Soon Zan realizes that, for the four-year-old, the substance of communication is beside the point. “It’s like she’s afraid,” Viv says, “that with the first break in a connection, everything and everyone around her will vanish.” Sheba kneads her fingers into Viv’s body like a kitten, expanding and contracting its claws. She presses herself into her mother as though to meld herself physically.
Before Sheba came home from Ethiopia, Zan and Viv worried that the shy little orphan girl would be traumatized by the family dog Piranha, a demented mix of jack terrier and chihuahua called a jackahuahua. Named as a puppy by Parker, Piranha so terrorizes the neighborhood — attacking other dogs, chasing neighbors’ cars, holding UPS men hostage on their trucks — that an electric fence has been installed around the yard and the dog has been fitted with an electric collar, this in spite of Zan’s doubts that Piranha can be restrained by any mere voltage once used to execute Soviet spies. “He’s a sociopath,” Zan scoffs to Viv, “an electric fence? That dog?” pointing at the animal. Piranha’s head jerks up expectantly; he’s practically vibrating. “Sniper fire wouldn’t stop this dog.”
“Aren’t all animals sociopaths?” says Viv.
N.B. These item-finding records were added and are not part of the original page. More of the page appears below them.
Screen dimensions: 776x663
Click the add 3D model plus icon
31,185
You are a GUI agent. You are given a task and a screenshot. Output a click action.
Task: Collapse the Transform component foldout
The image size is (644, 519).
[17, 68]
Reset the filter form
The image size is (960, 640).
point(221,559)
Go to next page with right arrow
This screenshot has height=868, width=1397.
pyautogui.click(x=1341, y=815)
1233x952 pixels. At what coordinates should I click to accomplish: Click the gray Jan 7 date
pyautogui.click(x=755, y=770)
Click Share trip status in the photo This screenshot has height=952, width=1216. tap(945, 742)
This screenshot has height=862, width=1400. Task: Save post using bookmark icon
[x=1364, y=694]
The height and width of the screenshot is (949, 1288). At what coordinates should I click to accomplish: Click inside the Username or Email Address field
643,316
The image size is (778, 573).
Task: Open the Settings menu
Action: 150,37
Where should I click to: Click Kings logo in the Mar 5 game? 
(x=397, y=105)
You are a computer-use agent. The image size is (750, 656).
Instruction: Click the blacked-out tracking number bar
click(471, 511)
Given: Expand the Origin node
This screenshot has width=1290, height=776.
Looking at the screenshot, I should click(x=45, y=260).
“Maybe I mean psychopath.”
“Is there a difference?”
“I think one doesn’t know the difference between right and wrong, and the other knows but doesn’t care.”
“Which is Piranha?”
“Which is Piranha? His name is Piranha. Oh, he knows.”
“That doesn’t make sense,” Viv says. “Piranha fish know it’s wrong to eat people?”
“He knows,” Zan assures her, “and he doesn’t care.” When Viv left for Africa to go get Sheba, figuring out what to do about Piranha was one of Zan’s tasks back home. The canyon’s local dog expert, mistress of all breeds and their mutations, told him flatly, “You’re going to have to get rid of that dog — he’ll terrorize the poor child.” From Ethiopia, Viv wrote in an email, She’s so sweet I’m afraid the dog will terrify her.